Hace algunos años, este mismo conglomerado de neuronas fue sometido a un entrenamiento para jugar Pong, el clásico simulador de tenis de mesa, en un proceso que resultó bastante extenso. No obstante, gracias a una innovadora interfaz que permite la programación de chips biológicos mediante el lenguaje Python, un desarrollador independiente obtuvo resultados sorprendentes: las células aprendieron a interactuar con DOOM en tan solo una semana.

Si bien el desempeño actual no iguala las capacidades de un jugador humano, el sistema biológico logró abandonar la aleatoriedad inicial y consolidar patrones de aprendizaje con una velocidad superior a la de ciertos modelos de IA basados en silicio. La clave reside en la adaptabilidad orgánica de las neuronas, las cuales reaccionan a estímulos eléctricos y calibran su conducta según la retroalimentación que reciben del entorno virtual. Este aprendizaje, descrito como más flexible que el de los procesadores tradicionales, sugiere que la biocomputación podría ser un complemento vital para la tecnología actual.

¿Por qué DOOM es el escenario ideal?

La elección de este videojuego no es un hecho fortuito, ya que su nivel de dificultad es significativamente mayor al de pruebas previas. El entorno de DOOM obliga al sistema a gestionar desplazamientos, ejecutar decisiones en tiempo real y enfrentar la incertidumbre constante del mapa virtual.

Del meme al laboratorio: DOOM se convierte en campo de pruebas para la computación híbrida con neuronas vivas - Bethesda

El éxito, aunque sea en una fase elemental, de un grupo de neuronas en este escenario demuestra que se están logrando avances reales en el manejo de redes neuronales biológicas para labores complejas. A largo plazo, el objetivo de los científicos es trasladar estos sistemas al control de brazos robóticos, el desarrollo de prótesis inteligentes o la administración de infraestructuras físicas de alta complejidad.

Un videojuego que trasciende el hardware

La trayectoria de DOOM y su capacidad para ejecutarse en plataformas inverosímiles es ya un pilar de la cultura informática. Desde su estreno en 1993 bajo el sello de id Software, este shooter ha sido portado a una cantidad asombrosa de dispositivos, ganándose la reputación de ser el

“juego que corre en cualquier parte”

. La base de esta expansión masiva fue la liberación de su código fuente en 1997, lo que facilitó que programadores de todo el mundo experimentaran con su motor lógico.

A través de las décadas, diversos entusiastas han conseguido que el juego funcione en:

  • Calculadoras gráficas y relojes inteligentes.
  • Pianos digitales y cámaras fotográficas profesionales.
  • Incluso en dispositivos tan inesperados como un test de embarazo digital.

Estos proyectos, además de ser una muestra de ingenio, funcionan como laboratorios para explorar la eficiencia del software.

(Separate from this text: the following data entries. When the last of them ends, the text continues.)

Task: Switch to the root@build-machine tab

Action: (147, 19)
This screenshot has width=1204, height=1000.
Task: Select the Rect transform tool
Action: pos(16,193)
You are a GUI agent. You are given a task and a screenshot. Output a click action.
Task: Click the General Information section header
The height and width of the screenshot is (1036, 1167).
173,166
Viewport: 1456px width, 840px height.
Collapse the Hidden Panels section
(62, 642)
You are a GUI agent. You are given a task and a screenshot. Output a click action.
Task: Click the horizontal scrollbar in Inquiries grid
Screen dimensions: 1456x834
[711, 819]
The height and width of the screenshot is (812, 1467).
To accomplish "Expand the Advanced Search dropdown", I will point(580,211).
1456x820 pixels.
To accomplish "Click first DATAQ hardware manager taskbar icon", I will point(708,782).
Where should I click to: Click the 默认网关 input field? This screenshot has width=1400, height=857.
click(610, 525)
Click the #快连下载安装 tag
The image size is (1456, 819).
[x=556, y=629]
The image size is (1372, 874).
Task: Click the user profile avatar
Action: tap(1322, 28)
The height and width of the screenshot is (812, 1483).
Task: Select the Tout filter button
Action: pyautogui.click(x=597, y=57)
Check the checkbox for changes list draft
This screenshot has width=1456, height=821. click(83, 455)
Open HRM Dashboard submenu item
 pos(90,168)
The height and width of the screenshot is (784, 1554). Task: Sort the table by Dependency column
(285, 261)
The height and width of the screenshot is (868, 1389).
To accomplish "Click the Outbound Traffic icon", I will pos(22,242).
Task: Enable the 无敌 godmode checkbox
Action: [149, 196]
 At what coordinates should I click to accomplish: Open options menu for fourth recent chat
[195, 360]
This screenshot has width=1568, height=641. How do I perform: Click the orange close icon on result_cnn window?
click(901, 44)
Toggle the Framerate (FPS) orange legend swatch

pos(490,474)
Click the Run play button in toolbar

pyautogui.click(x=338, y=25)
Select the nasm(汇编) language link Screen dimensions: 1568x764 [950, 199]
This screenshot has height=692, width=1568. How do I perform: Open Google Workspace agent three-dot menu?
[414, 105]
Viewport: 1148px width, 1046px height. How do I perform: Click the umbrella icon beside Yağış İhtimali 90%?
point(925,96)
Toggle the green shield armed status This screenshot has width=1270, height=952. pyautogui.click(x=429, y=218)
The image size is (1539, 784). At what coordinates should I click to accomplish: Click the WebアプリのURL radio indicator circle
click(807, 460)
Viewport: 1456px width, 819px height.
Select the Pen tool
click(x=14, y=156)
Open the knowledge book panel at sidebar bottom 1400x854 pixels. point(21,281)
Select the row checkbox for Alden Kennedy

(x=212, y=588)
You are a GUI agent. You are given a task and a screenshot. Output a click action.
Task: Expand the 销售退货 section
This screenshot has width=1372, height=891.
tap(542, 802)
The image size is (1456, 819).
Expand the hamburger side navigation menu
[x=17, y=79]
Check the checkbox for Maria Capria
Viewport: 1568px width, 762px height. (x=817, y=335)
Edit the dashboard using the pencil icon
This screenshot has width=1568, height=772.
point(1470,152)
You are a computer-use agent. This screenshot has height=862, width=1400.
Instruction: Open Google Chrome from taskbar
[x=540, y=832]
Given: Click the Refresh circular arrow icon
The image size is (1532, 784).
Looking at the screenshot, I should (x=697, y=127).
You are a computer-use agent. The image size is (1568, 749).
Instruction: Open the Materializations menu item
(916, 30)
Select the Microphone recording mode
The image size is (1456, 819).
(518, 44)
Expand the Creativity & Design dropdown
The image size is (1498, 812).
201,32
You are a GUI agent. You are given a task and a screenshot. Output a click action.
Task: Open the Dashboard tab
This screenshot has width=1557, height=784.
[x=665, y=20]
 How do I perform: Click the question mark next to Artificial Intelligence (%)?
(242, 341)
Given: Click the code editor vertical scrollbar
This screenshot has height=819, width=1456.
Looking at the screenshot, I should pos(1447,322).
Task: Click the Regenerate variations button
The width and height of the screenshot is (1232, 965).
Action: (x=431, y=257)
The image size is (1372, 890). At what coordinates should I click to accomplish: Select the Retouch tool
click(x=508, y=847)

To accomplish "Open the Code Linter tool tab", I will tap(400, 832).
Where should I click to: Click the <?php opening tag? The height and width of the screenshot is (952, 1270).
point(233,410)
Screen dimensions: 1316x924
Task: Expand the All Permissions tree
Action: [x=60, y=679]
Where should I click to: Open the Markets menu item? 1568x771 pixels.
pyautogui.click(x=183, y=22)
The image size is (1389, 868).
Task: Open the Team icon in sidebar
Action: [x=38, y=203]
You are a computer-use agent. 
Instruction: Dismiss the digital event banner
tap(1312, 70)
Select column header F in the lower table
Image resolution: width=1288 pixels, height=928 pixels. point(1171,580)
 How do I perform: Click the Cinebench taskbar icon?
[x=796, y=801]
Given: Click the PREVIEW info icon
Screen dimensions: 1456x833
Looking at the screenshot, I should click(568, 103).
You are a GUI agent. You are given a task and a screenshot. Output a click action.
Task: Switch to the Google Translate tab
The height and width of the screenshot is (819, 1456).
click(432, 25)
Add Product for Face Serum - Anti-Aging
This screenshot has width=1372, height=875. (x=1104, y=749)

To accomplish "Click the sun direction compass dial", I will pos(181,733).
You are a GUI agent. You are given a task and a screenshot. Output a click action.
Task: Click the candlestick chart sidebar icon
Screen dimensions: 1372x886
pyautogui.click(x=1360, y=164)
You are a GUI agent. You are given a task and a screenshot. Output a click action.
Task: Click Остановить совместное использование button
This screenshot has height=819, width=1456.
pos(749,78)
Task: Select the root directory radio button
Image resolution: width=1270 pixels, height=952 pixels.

En ciertos casos, como ocurrió con los robots de cocina de Lidl, estos experimentos ayudaron a detectar brechas de seguridad y componentes ocultos, como micrófonos. En conclusión, la presencia de DOOM en soportes tan variados es un homenaje a la experimentación tecnológica, el software abierto y la búsqueda constante por superar los límites de la computación moderna.